UFUK KARACA
UFUK KARACA
“Bazen çok zorlanacaksınız, ama sınırlarınızın ucuna geldiğinizde aslında o sınırları kendi kafanızda koyduğunuzu fark edeceksiniz. İşte şimdi yeni hayatınıza ‘merhaba’ diyebilirsiniz."

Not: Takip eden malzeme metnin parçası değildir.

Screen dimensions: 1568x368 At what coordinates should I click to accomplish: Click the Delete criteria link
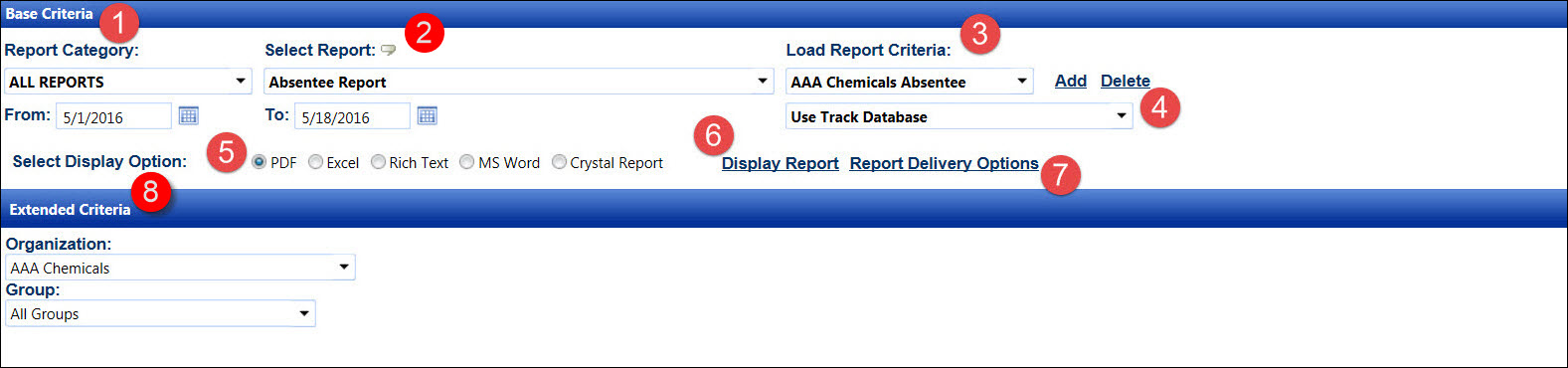tap(1125, 81)
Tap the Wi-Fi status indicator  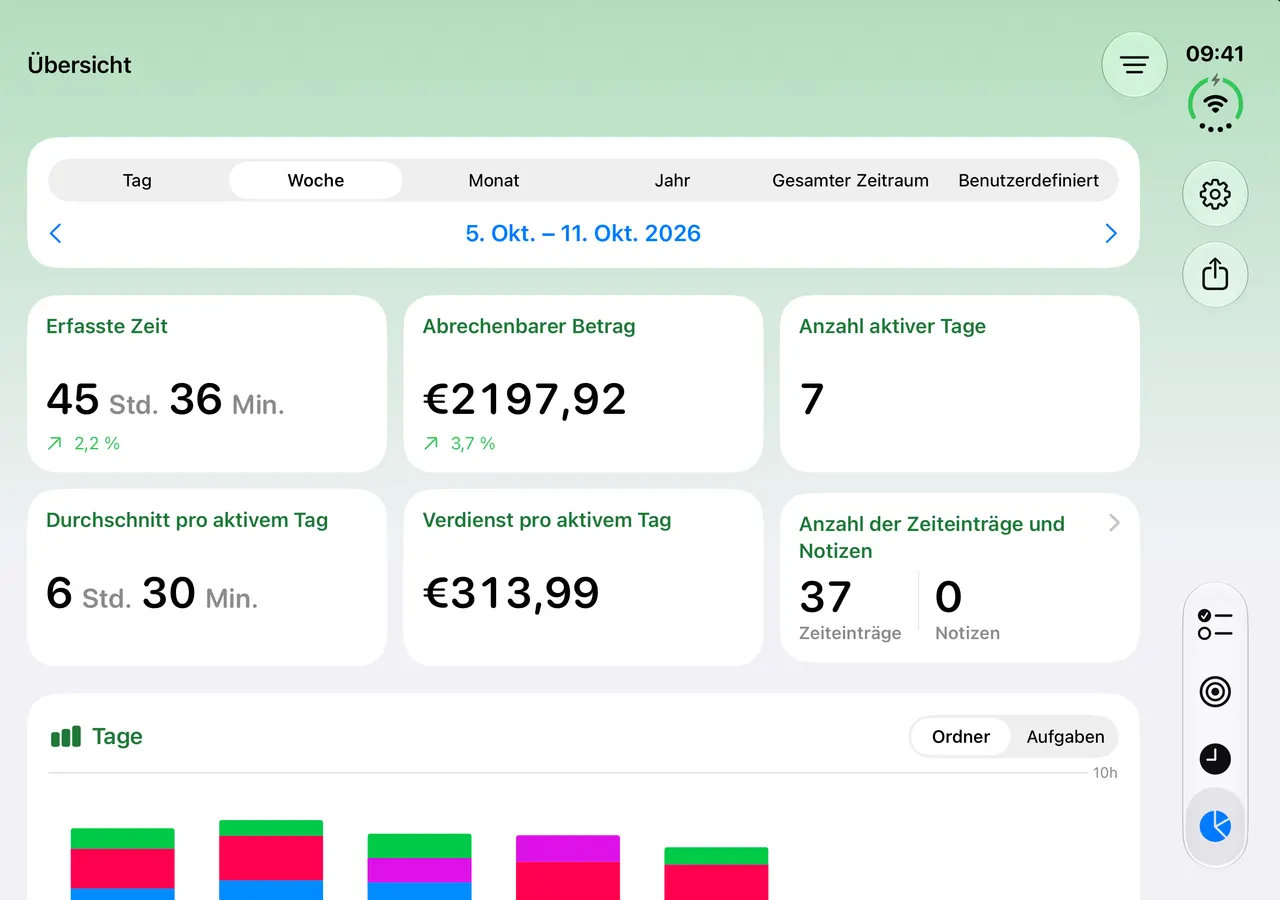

Facebook’tan ilk bilgilendirme mesajı düştüğünde Sinop’ta 29 Ekim ile birleştirip uzattığım tatilimin tam da en keyifli günlerini geçiriyordum. Gelen ilk mesajın içeriği bile insanı, korku tüneline girerken hemen sağınızdan size doğru eğilip kahkaha atan adam gibi karşılamaya yetiyordu, ancak ben de sizler gibi o gün ne kadar korkunç olabilir ki deyip gülüp geçmiştim. Ama öyle değilmiş… Eğitim boyunca üzerinde çalıştığım projelerden hiçbir sonuç elde edemesem dahi -ki gerekli mücadeleyi verebilirsem edeceğime de canı gönülden inanıyorum- geriye dönüp baktığımda kendimle ilgili çok ciddi kazanımlara ulaştığımı görüyorum, bunu kendimce en güzel “motoru açmak" tabiriyle açıklayabileceğim: Nasıl mı? Arabası olanlar veya otomobillerle ilgilenenler aslında bu terimi yakından biliyor. Sıfır araç aldığınızda ilk 10 bin kmde araçla mümkünse ciddi bir uzun yol yaparsınız ve bu süreçte aracı yüksek devirlerde ve motoru aşırı zorlamayacak yüksek hızlarda kullanırsınız. Bazılarına göre gereksiz ama tamamen teknik bir konudur. Bahsedilen uygulamayı yaptığınız zaman, motor ve aksamları birbiri ile koordineli çalışmaya alışır, motor/şanzıman yağı en uç bölgelere kadar ulaşır, böylece özellikle 10 bin kmden sonra hem yakıt tüketimi oldukça düşer hem de aracın performansı ciddi anlamda artar. İşte 8 senedir otomotiv sektöründe çalışan biri olarak, 25 kişi olarak başladığımız bu serüveni benim en basit şekilde tanımlamam böyle olabilir. Eğer bana balık verme, balığı günümüz şartlarında kendi alanlarında en donanımlı mentorların sağladığı interaktif paylaşımlar sayesinde tutmayı öğret diyorsanız; hangi bilgiye sürekli olarak hangi çevre ve kaynaktan ulaşırım merak ediyorsanız, çıktığım ya da çıkacağım bu yolda onlara gerçekten bazen yeterli zaman ayıramadığımda sevdiklerim ve arkadaşlarım ne yapar, ben bunların üstesinden gelebilir miyim diye merak ediyorsanız, hayat boyu sürecek, ekip olmanın ne demek olduğunu köküne kadar yaşayarak öğrenmiş arkadaşlıklar ve kardeşlikler kurmak istiyorsanız, hırslı değil ama hayatta yapmak istedikleriniz uğrunda sonuna kadar mücadele edecek derecede azimliyseniz, bence bu yolculuğa çıkmayı hak ediyorsunuz. Bazen çok zorlanacaksınız, ama sınırlarınızın ucuna geldiğinizde aslında o sınırları kendi kafanızda koyduğunuzu fark edeceksiniz. İşte şimdi yeni hayatınıza “merhaba" diyebilirsiniz. Ünlü Fransız düşünür Jean-Paul Sartre’in dediği gibi: İnsan sahip olduklarının toplamı değil, fakat henüz gerçekleştiremediklerinin toplamıdır.